Having appreciated this at a far deeper level now (partly from looking at a lot more data myself) I am now even more impressed that GWAS works. For GWAS one not only needs to have a variant tagging your disease variant, but that’s got to be at a reasonable enough frequency to detect something statistically – one or two individuals will not cut it. This is one of the big drivers for the large sample sizes in genome wide association studies – large sample sizes are needed just to capture enough of the minor allele of rare variants – and remember that the majority of variation is in this “rare” scenario.

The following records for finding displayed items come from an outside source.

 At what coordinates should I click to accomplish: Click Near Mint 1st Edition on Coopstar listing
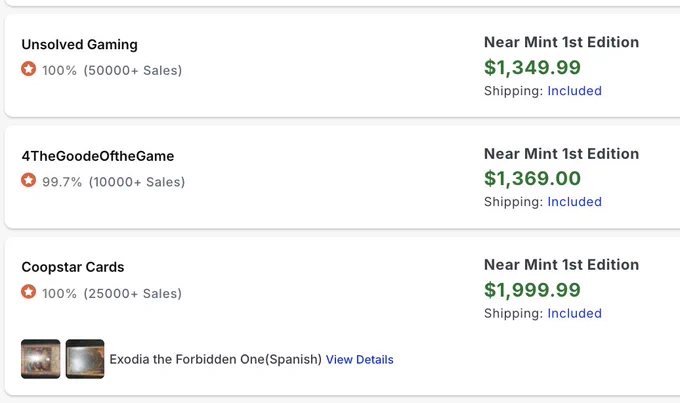click(561, 265)
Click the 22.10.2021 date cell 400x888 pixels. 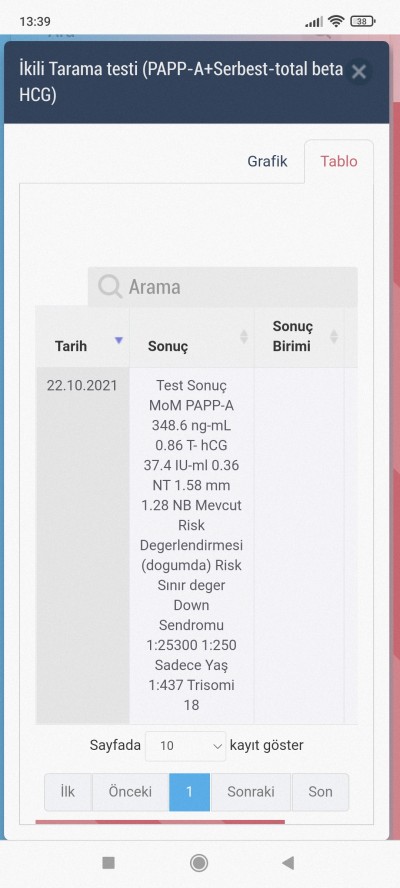tap(82, 386)
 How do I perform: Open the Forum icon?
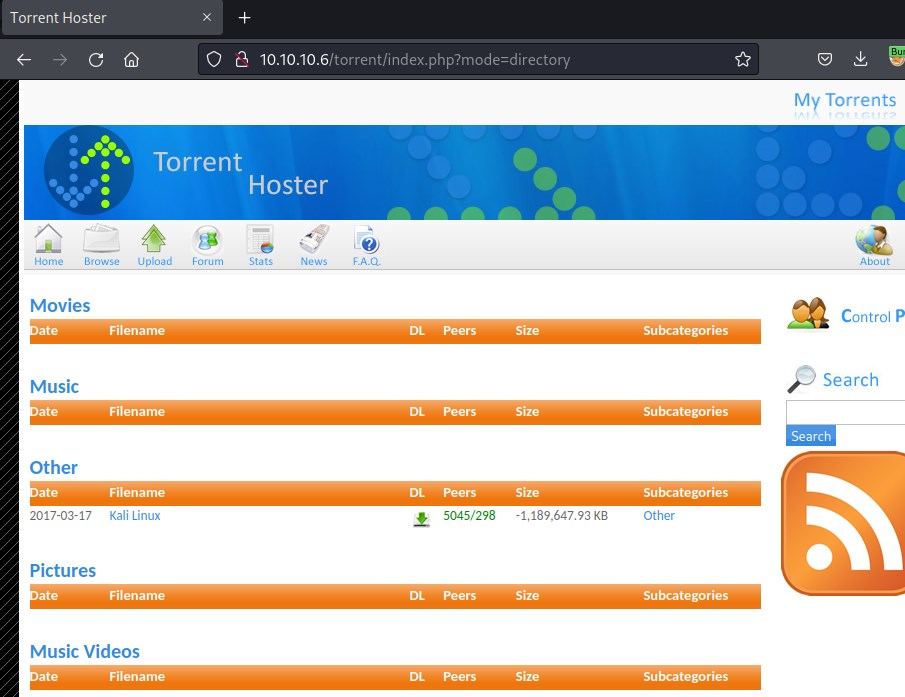pos(207,240)
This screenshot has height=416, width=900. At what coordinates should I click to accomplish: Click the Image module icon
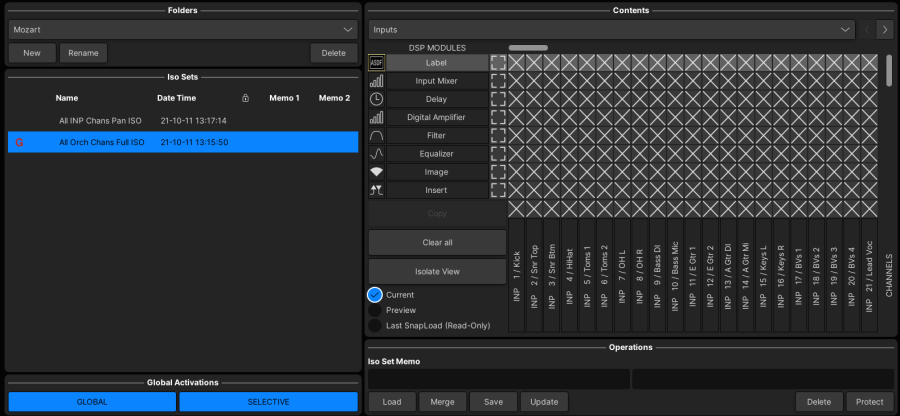377,172
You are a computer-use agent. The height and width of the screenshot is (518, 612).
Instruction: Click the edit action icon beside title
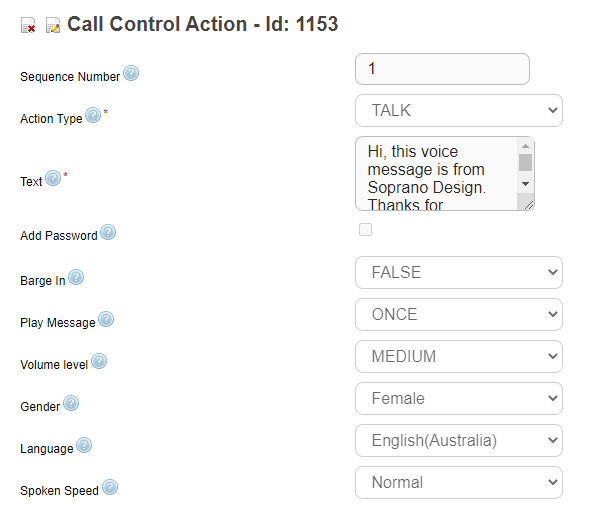point(53,26)
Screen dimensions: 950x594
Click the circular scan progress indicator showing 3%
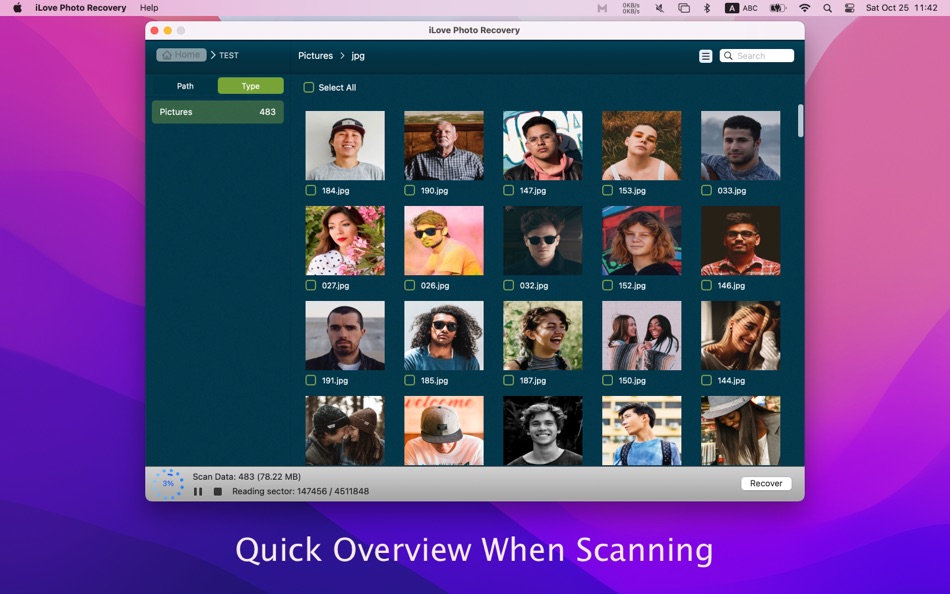point(170,483)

But the other place where we can improve our ability to understand things was illustrated by a talk by Samuli Ripatti, working with other colleagues worldwide (including my new collaborator, Nicole Soranzo) on lipid measurements. They took a far larger set of lipid measurements than is normally done in a clinical setting with a alphabet soup of HDL and LDL sub types, along with all sort of amino acids. From this not only did they recapitulate all the existing HDL and LDL associations, but very often the specific subtypes of LDL or HDL showed far stronger effects than the composite measurements. At some sense this is no surprise – the closer one gets to measuring a biological end point of genes, the bigger effect you will see from variants, whereas more composite measurements must have more sources of variants by their very nature. And this is where all the molecular measurement techniques of chip-seq, RNA-seq, etc (exploited and explored in projects like ENCODE and others) is going to be very interesting, though we wont be able to do everything on every cell type.
So – the moral of this story is two fold. Firstly we will need large sample sizes to understand the full set of genetic effects – despite many people telling me this over the last three or four years, it only really “clicked” in my head in the last 6 months. Secondly we need to raise our (collective) game in phenotyping, and not just molecular phenotyping, or cellular, or endo, or disease – but all types of phenotyping, as the closer we can get to the genotype from the phenotype end, the better powered we are.
And many, many groups worldwide are getting stuck into this, telling me that we have at least another decade’s worth of discovery coming from relatively “straightforward” (in concepts, though not in practice, logistics, sequencing or analysis!) human genetics.